TASK ITEM: Write out each line of the material exactly as given, and drop the images.

════

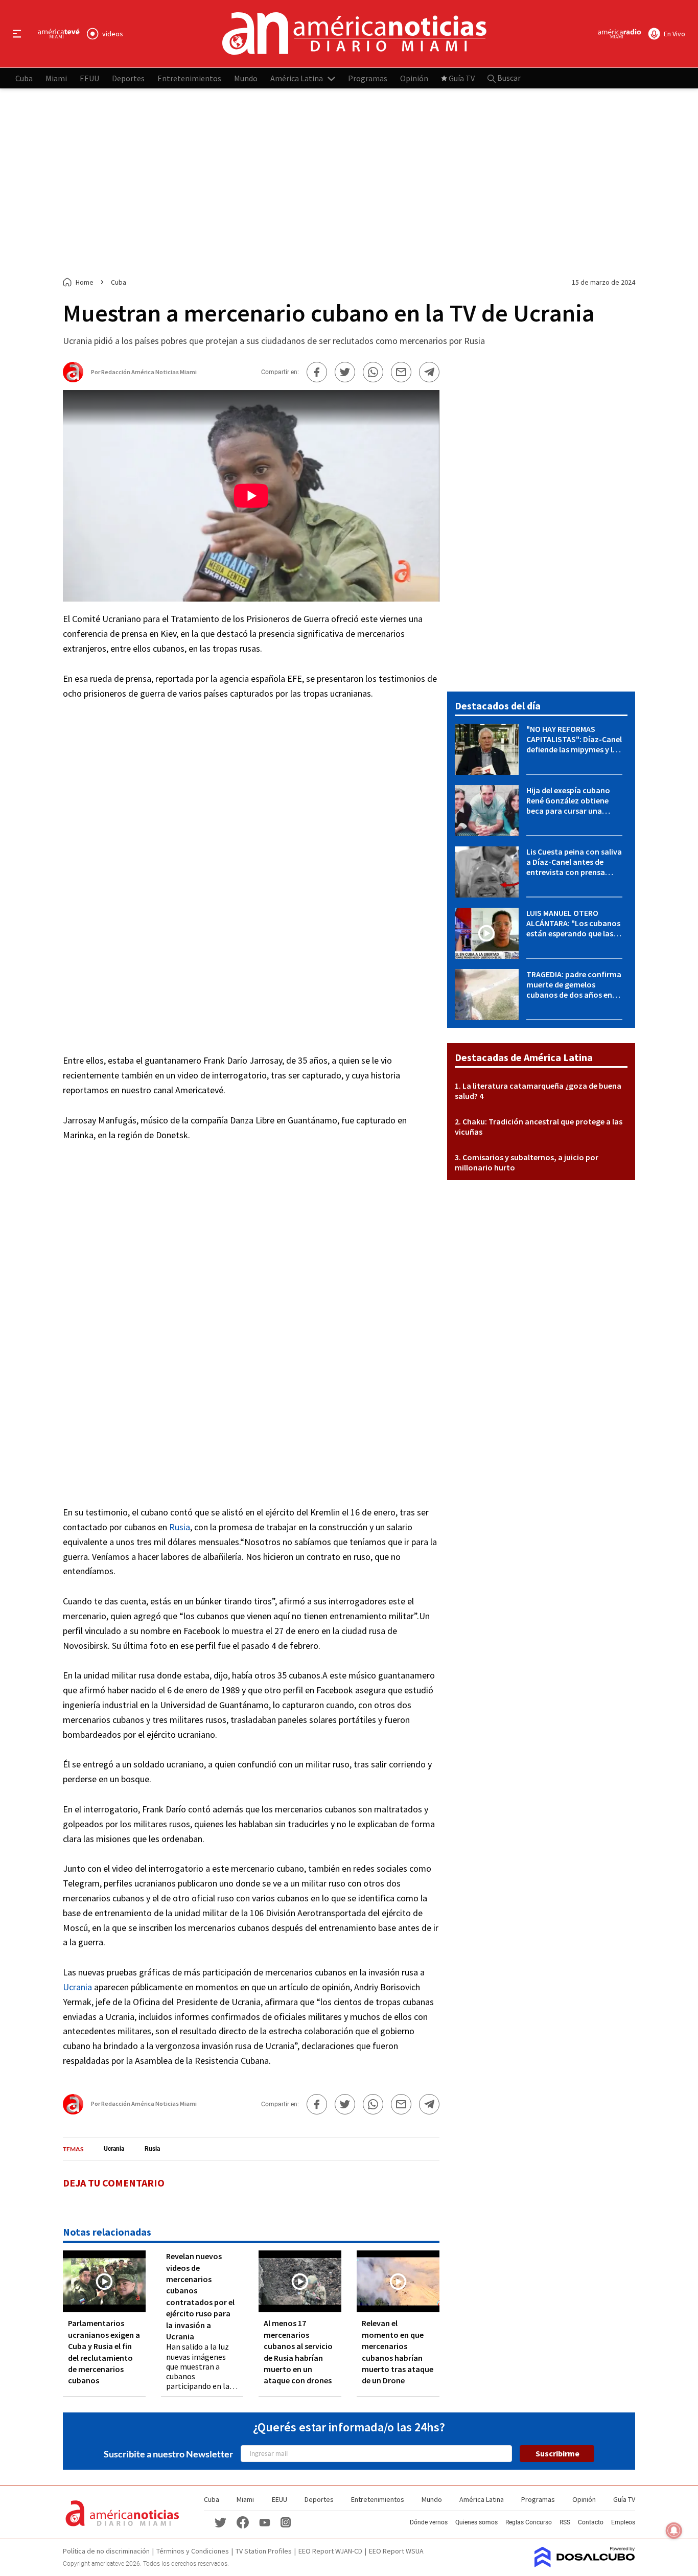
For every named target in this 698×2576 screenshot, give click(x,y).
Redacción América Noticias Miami (149, 372)
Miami (56, 78)
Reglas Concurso (528, 2522)
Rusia (179, 1527)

════

ANSWER SECTION:
For every named target in this 698×2576 screenshot, give click(x,y).
Redacción América Noticias Miami (149, 372)
Miami (56, 78)
Reglas Concurso (528, 2522)
Rusia (179, 1527)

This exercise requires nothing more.